Although this is a small-scale exploratory study, it gives an insight into themes that would be useful to explore further. The use of a toolkit clearly encountered some teething problems with connectivity but it overcame some of the logistical problems, which others have encountered, when attempting to relate this to a real patients journey (Guhde, 2010). In fact, participants suggested subjects for further case studies would enable then to explore other patients’ journeys with a focus on different health care conditions. The digital nature of the resource not only provides the opportunity to deliver the case study online in the future (Liao et al., 2022) but also raises questions on this approach when teaching PCC, requiring further exploration of timing and learning activities regarding its use and comparison to patients sharing experiences in person (Bejarano et al., 2022).
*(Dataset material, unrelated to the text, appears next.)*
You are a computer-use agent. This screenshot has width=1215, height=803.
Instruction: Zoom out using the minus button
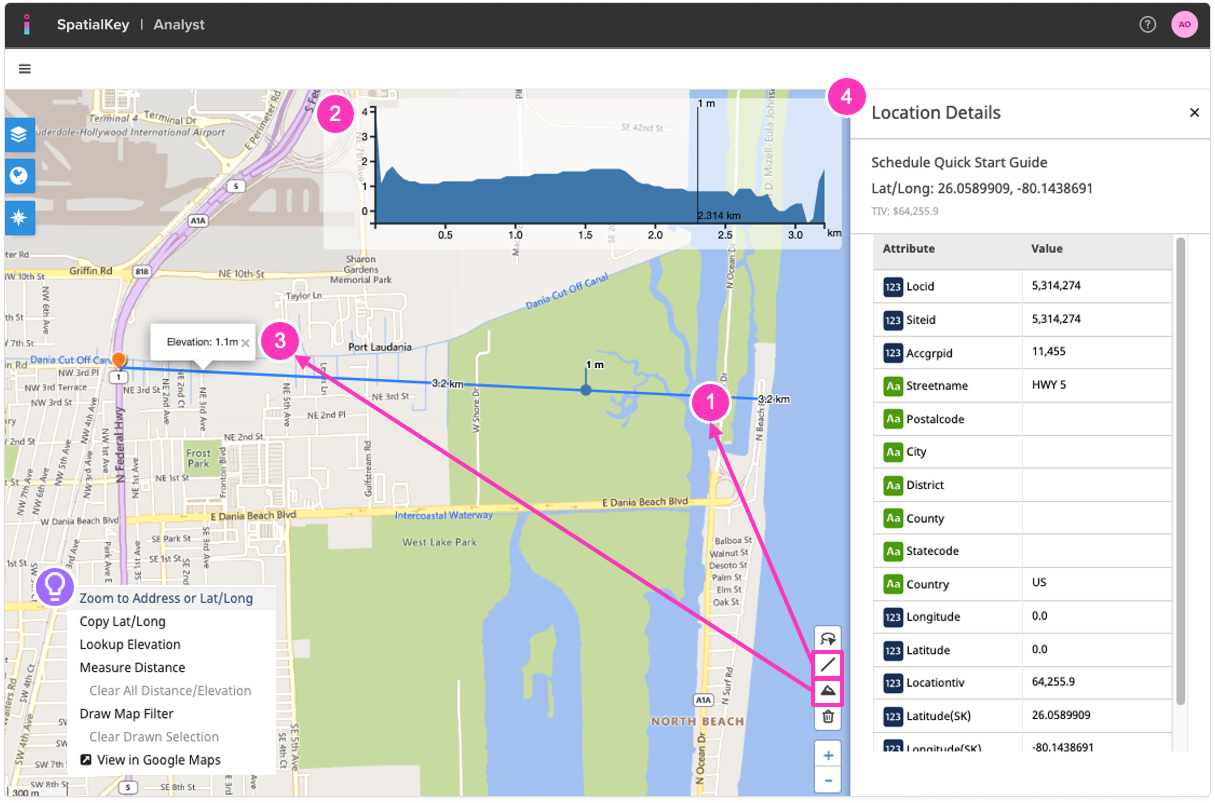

The study has provided initial evidence of the need to explore this resource to support interprofessional learning (Malone et al., 2022). Rolling this out to a wider group of learners would not only provide a larger sample size but also, as expressed by the participants themselves, it would provide them with an opportunity to encounter health care professionals outside their specialism helping them to explore aspects of PCC not considered previously (Hyde, 2024). This could be particularly valuable for students newer to their profession to help bridge some of the gaps in participants’ knowledge about PCC related to conditions, procedures, treatments and interventions (McCormack & McCance, 2017). This would help the researchers consider whether the results of the study would be different with a mixed or single group and with further studies and examples, exploring the differences between these and how a digital toolkit case study may enhance student confidence and awareness of PCC.